Evotaz is an alternative PI for first-time therapy in DHHS HIV treatment guidelines, and is one of two PIs that are co-formulated with the booster cobicistat (the other is Prezcobix). Since most people who take Reyataz must use it with a PK enhancer like cobicistat (Tybost) or ritonavir (Norvir), this formulation makes for greater convenience, one less pill, and one less co-pay. Tybost is not an HIV medication. Similar to ritonavir, it is used to boost blood levels of other drugs. The two PK enhancers have a long list of drug interactions. Maintaining adequate hydration is important with Evotaz. Reyataz + Tybost + Epzicom is no longer included in the list of “Recommended Initial Regimens in Certain Clinical Situations” because it has disadvantages when compared with other regimens in this category. In October 2019, the FDA approved a pediatric dose for Tybost (the brand name for cobicistat). The approval also allowed Tybost and Reyataz to be taken by pediatric patients weighing at least 77 pounds (35 kg). (Reyataz was already approved for pediatric use.) Although the Evotaz label was not changed to note this approval, it is presumed that pediatric patients weighing at least 77 pounds can take Evotaz.
Dr. Ross Slotten says:
Evotaz is a combination formulation containing the PI atazanavir and the boosting agent cobicistat. It’s not clear where this medication fits in today, except for individuals who were taking atazanavir with ritonavir. Although atazanavir is a potent antiretroviral agent, its side effect of jaundice in some individuals makes it a less desirable option. The jaundice is not a sign of liver disease, but it’s an unpleasant side effect. Atazanavir and TDF/FTC are categorized as B1 by the panel of experts at the DHHS, but the combination is likely to further fall out of favor with the passage of time.

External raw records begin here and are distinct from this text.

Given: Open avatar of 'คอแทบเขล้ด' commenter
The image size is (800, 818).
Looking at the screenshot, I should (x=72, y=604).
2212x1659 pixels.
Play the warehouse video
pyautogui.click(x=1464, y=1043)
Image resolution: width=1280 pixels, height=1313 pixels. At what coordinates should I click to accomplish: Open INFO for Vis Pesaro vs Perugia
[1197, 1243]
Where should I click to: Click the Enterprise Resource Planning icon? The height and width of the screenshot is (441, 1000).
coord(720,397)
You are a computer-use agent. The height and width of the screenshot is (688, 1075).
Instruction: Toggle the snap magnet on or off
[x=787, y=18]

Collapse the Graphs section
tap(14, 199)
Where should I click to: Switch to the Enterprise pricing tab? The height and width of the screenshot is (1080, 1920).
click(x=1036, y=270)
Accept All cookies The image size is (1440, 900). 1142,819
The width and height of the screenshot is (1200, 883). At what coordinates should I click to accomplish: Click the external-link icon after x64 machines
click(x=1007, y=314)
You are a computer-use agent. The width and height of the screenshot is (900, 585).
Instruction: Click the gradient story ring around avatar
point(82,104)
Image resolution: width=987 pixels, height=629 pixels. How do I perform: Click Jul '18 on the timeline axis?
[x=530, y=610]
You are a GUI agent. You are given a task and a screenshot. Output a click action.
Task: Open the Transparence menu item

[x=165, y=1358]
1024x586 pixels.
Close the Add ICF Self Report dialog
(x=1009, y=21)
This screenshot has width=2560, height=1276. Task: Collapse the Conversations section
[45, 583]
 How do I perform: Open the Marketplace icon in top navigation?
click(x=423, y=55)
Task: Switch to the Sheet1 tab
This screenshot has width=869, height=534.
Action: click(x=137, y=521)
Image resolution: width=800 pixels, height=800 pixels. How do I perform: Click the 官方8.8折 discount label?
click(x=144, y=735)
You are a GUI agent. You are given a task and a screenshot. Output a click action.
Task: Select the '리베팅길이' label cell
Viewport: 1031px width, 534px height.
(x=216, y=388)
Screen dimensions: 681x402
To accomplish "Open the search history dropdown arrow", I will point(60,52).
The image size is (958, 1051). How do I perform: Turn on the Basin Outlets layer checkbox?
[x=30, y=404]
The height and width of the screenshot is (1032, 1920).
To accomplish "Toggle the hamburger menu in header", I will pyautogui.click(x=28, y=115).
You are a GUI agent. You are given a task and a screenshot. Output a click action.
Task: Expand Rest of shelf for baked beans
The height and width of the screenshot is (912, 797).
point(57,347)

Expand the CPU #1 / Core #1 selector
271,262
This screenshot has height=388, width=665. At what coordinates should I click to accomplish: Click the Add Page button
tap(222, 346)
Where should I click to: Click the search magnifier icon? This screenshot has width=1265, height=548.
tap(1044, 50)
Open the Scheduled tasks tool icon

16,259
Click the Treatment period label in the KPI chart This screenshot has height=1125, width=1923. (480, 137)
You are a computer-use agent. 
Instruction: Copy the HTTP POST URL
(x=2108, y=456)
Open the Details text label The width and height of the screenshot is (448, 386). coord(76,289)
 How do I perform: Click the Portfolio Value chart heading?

Activist Bridgette Picou says:
Two drugs combined in a single tablet (atazanavir and cobicistat), Evotaz is indicated for both treatment-naïve and treatment-experienced individuals. It should be taken with other HIV medicines. The booster means monitoring for drug-drug interactions. Like some other HIV medications, if you have heartburn and use antacids, discuss appropriate time spacing in between taking your HIV medication and the antacids as they interfere with how the atazanavir is absorbed. You may notice yellowing of the eyes and skin. This is due to an increase in bilirubin. It’s harmless, but should be reported to your healthcare provider.